— PROVIDED PASSAGE —
Hyman – Matthews – Nylander
Marleau – Kadri – Komarov
JVR – Bozak – Marner
Martin – Letestu – Brown

Rielly – Hainsey
Gardiner – Tanev/Hjalmarsson
Dermott – Zaitsev

The defense is certainly much better, and if the forward group can regain their scoring touch, it is a group that would be a tough out.

One thing worth noting here is that any player acquisition by the Leafs, as it currently stands, would also need to include a contract going back (or out in a separate deal beforehand) as the Leafs are right up against the 50 Standard Player Contracts limit.


Conversely, the team could sell and go young — with the rationale being that they will make the playoffs regardless, while also adding in more youth to gain experience at the same time that they add even more assets to their disposal.

It would be tough to quantify trades for most of these players. Last season, San Jose acquired Jannik Hansen for Nikolay Goldobin and a conditional fourth-round pick in 2017. Also, Thomas Vanek was traded for Dylan McIlrath and a conditional third-round pick in the 2017 Draft. Those are likely templates for returns on both players – a middling prospect and draft pick that they could probably place conditions on to go all the way up to a second. They could also trade Roman Polak again for a similar depth draft pick.

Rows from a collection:
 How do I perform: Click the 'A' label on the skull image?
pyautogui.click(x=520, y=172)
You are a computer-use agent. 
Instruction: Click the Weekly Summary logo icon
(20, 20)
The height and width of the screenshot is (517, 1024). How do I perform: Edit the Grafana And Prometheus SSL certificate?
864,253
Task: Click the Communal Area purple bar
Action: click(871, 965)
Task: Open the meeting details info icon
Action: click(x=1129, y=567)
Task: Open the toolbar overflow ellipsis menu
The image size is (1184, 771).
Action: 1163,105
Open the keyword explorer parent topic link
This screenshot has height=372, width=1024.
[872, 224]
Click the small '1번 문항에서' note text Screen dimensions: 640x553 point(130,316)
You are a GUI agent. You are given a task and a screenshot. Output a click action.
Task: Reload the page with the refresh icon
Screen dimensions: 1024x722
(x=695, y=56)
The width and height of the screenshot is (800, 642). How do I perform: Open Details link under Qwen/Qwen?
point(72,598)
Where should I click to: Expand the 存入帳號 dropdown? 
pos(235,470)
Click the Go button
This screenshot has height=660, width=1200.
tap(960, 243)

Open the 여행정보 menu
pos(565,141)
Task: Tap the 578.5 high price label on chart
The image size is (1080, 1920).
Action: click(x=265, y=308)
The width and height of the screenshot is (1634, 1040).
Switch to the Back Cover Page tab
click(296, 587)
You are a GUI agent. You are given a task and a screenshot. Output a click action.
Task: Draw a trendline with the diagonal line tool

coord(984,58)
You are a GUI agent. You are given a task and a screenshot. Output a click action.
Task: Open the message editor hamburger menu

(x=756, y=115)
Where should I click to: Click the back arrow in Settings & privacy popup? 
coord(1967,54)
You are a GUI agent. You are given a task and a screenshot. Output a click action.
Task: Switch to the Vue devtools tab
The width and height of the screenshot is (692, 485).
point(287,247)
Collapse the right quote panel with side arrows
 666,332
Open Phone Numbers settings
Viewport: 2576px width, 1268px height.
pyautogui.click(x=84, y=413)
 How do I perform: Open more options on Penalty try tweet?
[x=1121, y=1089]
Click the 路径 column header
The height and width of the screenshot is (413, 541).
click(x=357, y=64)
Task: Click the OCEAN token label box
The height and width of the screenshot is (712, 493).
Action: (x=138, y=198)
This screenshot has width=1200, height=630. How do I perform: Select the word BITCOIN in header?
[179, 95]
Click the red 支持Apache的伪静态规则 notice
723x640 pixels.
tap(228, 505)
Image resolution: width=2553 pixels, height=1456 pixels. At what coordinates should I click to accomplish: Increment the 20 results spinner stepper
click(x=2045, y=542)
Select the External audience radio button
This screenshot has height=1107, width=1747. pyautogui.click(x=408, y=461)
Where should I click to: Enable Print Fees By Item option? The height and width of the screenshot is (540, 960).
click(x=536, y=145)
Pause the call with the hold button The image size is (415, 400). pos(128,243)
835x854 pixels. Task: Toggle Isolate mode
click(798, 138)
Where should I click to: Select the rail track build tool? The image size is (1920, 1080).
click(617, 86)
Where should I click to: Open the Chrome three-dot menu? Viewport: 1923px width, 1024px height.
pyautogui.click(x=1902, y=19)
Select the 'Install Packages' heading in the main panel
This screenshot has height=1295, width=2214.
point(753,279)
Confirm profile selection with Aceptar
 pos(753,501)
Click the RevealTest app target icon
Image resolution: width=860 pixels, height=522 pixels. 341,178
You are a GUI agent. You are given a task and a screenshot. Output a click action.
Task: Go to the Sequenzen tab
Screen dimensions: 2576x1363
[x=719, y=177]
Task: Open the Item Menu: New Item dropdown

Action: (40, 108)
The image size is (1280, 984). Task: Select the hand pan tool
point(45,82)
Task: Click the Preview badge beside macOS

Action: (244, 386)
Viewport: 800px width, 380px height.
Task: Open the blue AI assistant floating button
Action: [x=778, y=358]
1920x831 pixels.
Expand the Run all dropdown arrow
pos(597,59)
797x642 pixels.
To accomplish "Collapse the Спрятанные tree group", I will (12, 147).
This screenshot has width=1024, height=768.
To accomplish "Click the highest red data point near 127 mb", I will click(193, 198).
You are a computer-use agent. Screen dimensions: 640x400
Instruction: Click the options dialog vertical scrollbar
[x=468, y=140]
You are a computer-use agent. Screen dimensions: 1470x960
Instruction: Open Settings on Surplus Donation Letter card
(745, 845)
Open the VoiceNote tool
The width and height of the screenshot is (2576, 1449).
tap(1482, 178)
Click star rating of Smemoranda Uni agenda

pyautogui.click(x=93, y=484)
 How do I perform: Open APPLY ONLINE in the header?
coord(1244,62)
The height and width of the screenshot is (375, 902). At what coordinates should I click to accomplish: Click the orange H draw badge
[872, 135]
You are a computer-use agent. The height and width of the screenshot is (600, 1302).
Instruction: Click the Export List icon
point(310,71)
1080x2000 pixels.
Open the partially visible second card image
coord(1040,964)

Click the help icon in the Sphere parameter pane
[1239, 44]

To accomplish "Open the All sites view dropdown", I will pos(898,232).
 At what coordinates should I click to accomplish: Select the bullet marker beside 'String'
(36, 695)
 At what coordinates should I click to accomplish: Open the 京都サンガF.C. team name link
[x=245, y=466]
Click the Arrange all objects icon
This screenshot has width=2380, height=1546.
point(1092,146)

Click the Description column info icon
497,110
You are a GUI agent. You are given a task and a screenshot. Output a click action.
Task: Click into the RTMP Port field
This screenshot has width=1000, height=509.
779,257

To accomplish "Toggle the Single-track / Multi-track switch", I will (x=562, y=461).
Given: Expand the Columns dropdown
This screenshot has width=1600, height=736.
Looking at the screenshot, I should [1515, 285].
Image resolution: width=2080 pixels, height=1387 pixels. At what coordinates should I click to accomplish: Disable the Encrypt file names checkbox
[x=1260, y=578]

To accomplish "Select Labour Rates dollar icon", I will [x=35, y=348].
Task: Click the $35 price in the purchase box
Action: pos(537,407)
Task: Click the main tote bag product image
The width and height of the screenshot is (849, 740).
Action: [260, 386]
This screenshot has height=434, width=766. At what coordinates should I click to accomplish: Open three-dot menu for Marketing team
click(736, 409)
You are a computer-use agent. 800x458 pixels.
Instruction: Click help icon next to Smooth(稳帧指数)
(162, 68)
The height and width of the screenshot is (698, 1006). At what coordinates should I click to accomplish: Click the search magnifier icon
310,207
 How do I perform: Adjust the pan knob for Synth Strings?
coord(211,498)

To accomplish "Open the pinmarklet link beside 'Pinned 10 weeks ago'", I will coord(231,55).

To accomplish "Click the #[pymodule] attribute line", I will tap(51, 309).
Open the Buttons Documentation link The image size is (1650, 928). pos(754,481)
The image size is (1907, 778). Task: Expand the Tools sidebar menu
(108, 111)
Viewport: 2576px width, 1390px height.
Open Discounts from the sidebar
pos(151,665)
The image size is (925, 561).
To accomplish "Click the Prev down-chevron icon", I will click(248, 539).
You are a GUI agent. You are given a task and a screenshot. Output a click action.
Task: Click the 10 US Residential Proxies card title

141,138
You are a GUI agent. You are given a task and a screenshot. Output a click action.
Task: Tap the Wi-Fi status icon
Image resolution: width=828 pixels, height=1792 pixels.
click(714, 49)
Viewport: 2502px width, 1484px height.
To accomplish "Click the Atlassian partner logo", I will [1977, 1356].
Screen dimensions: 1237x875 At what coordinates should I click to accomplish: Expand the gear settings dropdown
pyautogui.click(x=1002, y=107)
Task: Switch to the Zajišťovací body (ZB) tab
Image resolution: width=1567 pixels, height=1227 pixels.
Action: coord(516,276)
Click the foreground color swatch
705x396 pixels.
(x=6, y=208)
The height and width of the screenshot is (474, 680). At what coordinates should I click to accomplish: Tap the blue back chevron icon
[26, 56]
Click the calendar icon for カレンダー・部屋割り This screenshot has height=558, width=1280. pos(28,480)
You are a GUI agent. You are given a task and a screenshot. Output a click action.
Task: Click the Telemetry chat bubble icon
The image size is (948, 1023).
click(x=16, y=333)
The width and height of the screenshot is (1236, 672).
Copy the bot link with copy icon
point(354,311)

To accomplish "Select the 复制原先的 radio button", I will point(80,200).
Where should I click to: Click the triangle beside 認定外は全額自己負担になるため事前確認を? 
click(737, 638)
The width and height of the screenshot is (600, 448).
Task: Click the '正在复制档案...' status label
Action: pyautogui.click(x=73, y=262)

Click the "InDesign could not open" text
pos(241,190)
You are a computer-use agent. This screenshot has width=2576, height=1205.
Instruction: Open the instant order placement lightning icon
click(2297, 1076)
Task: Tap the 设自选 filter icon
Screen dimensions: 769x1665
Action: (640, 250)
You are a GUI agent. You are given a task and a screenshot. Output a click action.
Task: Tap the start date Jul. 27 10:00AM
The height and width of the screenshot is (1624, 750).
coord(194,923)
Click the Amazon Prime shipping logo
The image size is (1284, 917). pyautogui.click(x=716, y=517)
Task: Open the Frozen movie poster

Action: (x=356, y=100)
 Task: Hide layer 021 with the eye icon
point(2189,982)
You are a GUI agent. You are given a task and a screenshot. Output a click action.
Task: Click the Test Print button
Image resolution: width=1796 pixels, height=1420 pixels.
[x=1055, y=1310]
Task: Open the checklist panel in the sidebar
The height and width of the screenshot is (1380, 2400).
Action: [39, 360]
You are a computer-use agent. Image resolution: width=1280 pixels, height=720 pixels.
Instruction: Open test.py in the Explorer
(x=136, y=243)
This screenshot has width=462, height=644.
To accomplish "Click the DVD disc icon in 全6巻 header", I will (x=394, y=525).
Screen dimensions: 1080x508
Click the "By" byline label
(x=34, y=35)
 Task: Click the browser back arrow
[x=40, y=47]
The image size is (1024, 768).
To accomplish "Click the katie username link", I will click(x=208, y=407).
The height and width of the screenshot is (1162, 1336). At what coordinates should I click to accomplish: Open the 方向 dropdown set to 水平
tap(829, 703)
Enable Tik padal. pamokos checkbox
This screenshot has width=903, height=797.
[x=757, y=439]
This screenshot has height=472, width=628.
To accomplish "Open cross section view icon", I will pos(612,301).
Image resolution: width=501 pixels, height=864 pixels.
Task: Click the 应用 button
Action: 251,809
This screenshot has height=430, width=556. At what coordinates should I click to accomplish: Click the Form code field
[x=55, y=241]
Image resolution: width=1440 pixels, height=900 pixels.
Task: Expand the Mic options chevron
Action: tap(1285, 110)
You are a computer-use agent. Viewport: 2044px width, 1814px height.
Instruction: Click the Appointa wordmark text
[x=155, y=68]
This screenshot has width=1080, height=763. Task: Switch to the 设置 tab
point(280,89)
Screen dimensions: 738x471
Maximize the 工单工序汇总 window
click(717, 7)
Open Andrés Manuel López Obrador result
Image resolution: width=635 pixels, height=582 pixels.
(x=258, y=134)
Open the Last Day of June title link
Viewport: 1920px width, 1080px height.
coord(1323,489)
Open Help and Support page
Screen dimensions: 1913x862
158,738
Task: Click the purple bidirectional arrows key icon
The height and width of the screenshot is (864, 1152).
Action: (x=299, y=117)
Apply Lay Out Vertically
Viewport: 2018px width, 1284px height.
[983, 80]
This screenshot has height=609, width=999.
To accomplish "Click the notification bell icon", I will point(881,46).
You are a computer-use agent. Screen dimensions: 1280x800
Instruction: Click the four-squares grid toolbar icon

— WORK TO COMPLETE —
**1)** In the Leafs trade passage, begin at the words "One thing worth" and stop after "Player Contracts limit.", and write that part out again, swapping "acquisition" for "addition".
**2)** According to the Leafs trade passage, what did San Jose give up to acquire Jannik Hansen?
These rows are separate material and stand apart from the Leafs trade passage.

— FULL ANSWERS —
**1)**
One thing worth noting here is that any player addition by the Leafs, as it currently stands, would also need to include a contract going back (or out in a separate deal beforehand) as the Leafs are right up against the 50 Standard Player Contracts limit.

**2)** Nikolay Goldobin and a conditional fourth-round pick in 2017.